Benz: Now let's talk about the award for Rising Talent. There were four nominees in this category. They included John Dance from Fidelity, Wyatt Lee from T. Rowe Price, John McClain from Diamond Hill, as well as Mohit Mittal from Pimco. Who was the winner in this category, Sarah?

Bush: The winner was Mohit Mittal. He's named manager on a number of strategies including Pimco Investment Grade Corporate, where he's been since 2016. And he was actually recently, in late 2019, named as portfolio manager on Pimco Total Return. It's a very well-known fund, very important to the Pimco franchise obviously. And I think that speaks to the confidence that the firm has in Mohit.
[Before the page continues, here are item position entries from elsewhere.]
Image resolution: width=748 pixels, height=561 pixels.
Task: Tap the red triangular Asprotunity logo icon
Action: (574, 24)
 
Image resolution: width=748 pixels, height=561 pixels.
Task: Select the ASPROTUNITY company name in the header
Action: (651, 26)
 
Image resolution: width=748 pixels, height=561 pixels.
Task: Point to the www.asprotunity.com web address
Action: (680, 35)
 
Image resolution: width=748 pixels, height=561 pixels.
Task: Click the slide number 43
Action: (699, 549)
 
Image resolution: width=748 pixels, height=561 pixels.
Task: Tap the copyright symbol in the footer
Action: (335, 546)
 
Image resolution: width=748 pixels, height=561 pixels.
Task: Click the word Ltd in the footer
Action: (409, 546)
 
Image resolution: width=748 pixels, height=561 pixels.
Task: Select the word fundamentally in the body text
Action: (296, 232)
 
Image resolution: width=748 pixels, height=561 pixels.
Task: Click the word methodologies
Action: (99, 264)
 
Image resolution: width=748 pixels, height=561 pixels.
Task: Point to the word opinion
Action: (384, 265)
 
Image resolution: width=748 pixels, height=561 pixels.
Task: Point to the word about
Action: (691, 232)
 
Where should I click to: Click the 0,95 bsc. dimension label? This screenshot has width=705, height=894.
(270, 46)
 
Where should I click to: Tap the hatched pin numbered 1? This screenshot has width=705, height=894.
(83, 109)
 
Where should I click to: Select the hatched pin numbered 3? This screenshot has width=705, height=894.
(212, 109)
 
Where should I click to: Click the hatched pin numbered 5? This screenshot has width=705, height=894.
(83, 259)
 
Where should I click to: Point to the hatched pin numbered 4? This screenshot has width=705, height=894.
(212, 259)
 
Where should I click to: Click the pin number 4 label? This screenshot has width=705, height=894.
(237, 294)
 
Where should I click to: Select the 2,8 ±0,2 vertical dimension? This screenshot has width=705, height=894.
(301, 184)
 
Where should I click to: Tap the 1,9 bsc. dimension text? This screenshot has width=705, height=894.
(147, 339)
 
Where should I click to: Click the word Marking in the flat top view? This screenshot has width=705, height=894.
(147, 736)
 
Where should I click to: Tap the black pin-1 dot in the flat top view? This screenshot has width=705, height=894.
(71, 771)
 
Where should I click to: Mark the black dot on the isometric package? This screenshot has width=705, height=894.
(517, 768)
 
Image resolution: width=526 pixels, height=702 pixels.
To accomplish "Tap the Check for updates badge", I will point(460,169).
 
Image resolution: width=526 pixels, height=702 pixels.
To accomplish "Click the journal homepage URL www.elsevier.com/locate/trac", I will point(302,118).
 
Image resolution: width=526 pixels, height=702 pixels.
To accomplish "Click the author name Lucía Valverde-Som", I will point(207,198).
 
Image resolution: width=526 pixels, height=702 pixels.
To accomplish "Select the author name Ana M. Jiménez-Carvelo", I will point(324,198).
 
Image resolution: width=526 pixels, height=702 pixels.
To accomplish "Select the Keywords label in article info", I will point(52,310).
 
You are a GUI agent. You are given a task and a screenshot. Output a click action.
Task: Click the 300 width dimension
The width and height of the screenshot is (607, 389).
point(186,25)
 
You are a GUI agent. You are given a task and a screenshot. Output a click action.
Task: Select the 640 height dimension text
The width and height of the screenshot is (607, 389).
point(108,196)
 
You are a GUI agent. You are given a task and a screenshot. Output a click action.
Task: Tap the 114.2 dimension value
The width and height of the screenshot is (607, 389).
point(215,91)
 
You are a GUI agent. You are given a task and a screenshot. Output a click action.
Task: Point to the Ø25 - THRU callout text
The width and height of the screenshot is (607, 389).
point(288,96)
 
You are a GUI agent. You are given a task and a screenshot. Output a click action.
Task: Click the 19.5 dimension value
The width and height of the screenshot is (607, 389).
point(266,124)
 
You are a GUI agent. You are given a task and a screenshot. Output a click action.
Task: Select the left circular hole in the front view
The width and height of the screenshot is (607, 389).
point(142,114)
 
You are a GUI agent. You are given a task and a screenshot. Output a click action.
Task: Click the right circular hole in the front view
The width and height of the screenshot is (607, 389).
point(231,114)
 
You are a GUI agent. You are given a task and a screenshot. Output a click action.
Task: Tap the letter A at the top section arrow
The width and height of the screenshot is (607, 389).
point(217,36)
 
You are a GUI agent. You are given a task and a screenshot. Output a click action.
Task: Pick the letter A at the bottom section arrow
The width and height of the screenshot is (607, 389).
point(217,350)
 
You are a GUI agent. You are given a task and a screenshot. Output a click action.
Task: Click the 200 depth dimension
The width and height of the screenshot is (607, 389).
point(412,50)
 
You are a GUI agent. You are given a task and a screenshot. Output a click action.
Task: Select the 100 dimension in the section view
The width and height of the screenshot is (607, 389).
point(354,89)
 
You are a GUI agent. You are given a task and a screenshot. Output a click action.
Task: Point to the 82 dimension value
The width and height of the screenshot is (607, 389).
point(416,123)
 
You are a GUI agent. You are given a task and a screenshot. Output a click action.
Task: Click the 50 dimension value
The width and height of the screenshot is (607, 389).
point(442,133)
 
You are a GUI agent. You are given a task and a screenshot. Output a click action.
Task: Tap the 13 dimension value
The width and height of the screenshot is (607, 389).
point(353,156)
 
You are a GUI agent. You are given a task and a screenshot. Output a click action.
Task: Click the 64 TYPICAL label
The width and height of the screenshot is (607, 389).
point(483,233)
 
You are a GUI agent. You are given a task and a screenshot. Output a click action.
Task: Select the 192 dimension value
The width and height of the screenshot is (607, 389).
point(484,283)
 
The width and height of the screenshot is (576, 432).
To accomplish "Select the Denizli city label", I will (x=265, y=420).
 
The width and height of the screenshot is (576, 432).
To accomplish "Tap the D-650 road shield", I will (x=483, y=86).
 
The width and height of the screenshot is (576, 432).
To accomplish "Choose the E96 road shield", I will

What we see in him--so Mohit leads the corporate credit portfolio manager team and has really done a lot, both as an individual investor but also to build that team's capability both to dig deep and find ideas that work in smaller corporate dedicated strategies but also to think about how to leverage the firm's corporate research to make decisions that impact the larger, more diversified portfolios such as Pimco Total Return.

I mean, he's very much impressed us in this time managing money. Our analysts point to his analytical talent, his quantitative skills and drive that's been key to his success at Pimco. And we all know that Pimco is a famously competitive organization. So those skills and talents have served him well in his career so far and I think will in the years to come.

Benz: Now, let's discuss the Outstanding Portfolio Manager award, which you describe as being akin to a lifetime achievement award. There were five nominees in this category: Chuck Akre, Joel Tillinghast from Fidelity, Mary Ellen Stanek from Baird, Jerome Clark from T. Rowe Price, as well as TCW's fixed-income management team. Let's talk about the winners in this area.

Bush: The winner was Jerome Clark. Jerome Clark is a pioneer of the target-date industry. He helped build T. Rowe Price's target-date lineup starting in 2002 when there were still just a handful of target-date funds. Our analysts cited his commitment to innovation and also the research-driven decisions that that team makes into asset allocation. So over his time running the funds, he took them from a fairly straightforward mix of U.S. stocks and bonds to a much more globally diversified portfolio. Those were all very well researched and documented decisions as they made those tweaks along the way. Through that time, a hallmark of the funds has been a high allocation to equities, and that really reflects Clark's view and the team's view that the biggest risk to retirees is that they do have a savings shortfall, that they outlive their savings. So that's been something that's been very important.

He's been a steady hand running these funds. He managed them through the global financial crisis, which was obviously a difficult time to have a lot of your target-date fund in equities. And I think he was a steadying presence during that time and actually took up the opportunity to opportunistically add to the funds' equity allocations during that time, which obviously turned out to be a very good decision and is one of the big drivers of the strong records that those funds do hold today. So overall, this is a series that has topnotch returns, and today it has more than $200 billion of assets, so the strength of the calls that he's made has really had a wide impact on a lot of different investors and their retirement savings.

Benz: Overall a really worthy slate of nominees and award winners. Sarah, thank you so much for being here to share them with us today.

Bush: Thank you very much for having me, Christine.

Benz: Thanks for watching. I'm Christine Benz for Morningstar.